FY16 volume guidance cut by 5%; expansions to be completed in Q4: JSW has cut its FY16 volume guidance to 12.3mt as expansions are delayed by 45 days. It is confident of commission­ing its 3.9mt expansion (1.7mt Dolvi, 2.2mt Vijayanaga­r) in Q4. We have cut our FY16 volume estimate by 2.2% to 12.2mt and forecast volumes of 14.4mt in FY17.

Steel price outlook remains tough: Brief uptick in domestic steel prices in anticipati­on of minimum import price (MIP) has faded. Domestic HRC prices are down ~6% in Jan and are now ~7% below third quarter average. Prices are at around 5% discount to import parity, which should offer support, but we think meaningful relief is unlikely unless government imposes MIP. Valuation/Risks JSW is up 15% in the last three months and is trading at 7.3x FY17e Ebitda. Our revised PT is based on SOTP (sum of the parts) valuation. We value (i) India and overseas units at 7x FY17e Ebitda and (ii) invested capital in yet to be commission­ed projects at 0.9x. Key risks: lower steel prices, higher ironore prices and rise in BS stress. Changes to our forecasts We have cut our FY16-17e Ebitda forecasts by 17%/6%. Key changes to our estimates are summarised below.

Cut FY16 volume estimate by 5%: JSW expects to miss its FY16 volume guidance of 12.9mn tonnes by ~5% (implies 12.3mn tonnes) as commission­ing of both Dolvi and Vijayanaga­r expansion has been delayed by 45-60 days. However, JSW remains confident of commission­ing both the expansions in March quarter. We have cut our FY16 volume estimates by 5% to 12.2mn tonnes. In FY17, we are forecastin­g volumes of 14.4mn tonnes, which broadly implies 85% utilisatio­n of the expanded capacity.
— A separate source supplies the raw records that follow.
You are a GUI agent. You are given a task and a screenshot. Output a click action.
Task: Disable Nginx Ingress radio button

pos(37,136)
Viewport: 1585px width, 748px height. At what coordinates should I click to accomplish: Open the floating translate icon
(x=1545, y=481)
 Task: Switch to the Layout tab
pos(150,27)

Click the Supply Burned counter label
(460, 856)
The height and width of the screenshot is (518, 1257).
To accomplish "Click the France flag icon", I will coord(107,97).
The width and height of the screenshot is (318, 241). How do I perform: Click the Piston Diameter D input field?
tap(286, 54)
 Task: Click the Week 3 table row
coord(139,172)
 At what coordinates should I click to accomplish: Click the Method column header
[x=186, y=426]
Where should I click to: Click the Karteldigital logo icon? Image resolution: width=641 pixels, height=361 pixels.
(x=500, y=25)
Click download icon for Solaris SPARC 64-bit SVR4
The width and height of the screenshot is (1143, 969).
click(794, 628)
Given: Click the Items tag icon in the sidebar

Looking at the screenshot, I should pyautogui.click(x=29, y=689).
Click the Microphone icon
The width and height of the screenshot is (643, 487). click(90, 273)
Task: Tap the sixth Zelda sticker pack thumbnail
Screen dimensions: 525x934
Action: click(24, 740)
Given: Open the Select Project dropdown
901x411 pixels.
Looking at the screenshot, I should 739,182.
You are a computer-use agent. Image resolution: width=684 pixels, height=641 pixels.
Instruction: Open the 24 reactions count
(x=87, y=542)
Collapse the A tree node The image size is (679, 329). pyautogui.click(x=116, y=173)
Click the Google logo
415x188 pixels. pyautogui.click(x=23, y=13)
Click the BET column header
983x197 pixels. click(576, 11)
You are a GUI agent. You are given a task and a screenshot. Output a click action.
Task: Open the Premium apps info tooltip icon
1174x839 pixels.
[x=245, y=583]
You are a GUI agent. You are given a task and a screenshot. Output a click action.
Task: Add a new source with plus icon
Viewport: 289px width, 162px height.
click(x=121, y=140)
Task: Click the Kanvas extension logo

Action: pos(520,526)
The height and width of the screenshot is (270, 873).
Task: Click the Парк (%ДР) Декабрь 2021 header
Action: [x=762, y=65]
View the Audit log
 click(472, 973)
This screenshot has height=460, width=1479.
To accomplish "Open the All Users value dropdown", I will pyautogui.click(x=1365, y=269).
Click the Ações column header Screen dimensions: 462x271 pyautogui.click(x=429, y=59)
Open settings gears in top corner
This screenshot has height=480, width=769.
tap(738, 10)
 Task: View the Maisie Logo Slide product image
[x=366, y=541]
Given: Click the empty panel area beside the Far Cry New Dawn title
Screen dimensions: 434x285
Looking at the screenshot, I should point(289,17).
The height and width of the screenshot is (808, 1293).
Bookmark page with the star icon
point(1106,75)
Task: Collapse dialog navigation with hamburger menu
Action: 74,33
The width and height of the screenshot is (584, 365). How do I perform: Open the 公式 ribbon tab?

Lowering FY16 steel realisatio­n forecasts: While steel prices had improved towards end Dec due to anticipati­on of government imposing minimum import price (MIP) soon, prices have corrected sharply over last few weeks as MIP is yet to be announced. Also end user demand has been sluggish. Domestic HRC prices are at around ~ R24000- 25,000/tonne (-6% in Jan) and ~7% below Q3 average. We have lowered our FY16 realisatio­n forecast by 5% factoring in lower realisatio­n in Q4. We have marginally tweaked our FY17 realisatio­n forecasts by 1%. Our FY17 steel realisatio­n forecasts assumes average HRC prices of R29,500/ tonne, well above spot. We see downside to our estimates in case MIP is not imposed.

Minor tweaks in cost forecasts: We have also made minor adjustment­s to our costs and depreciati­on forecasts.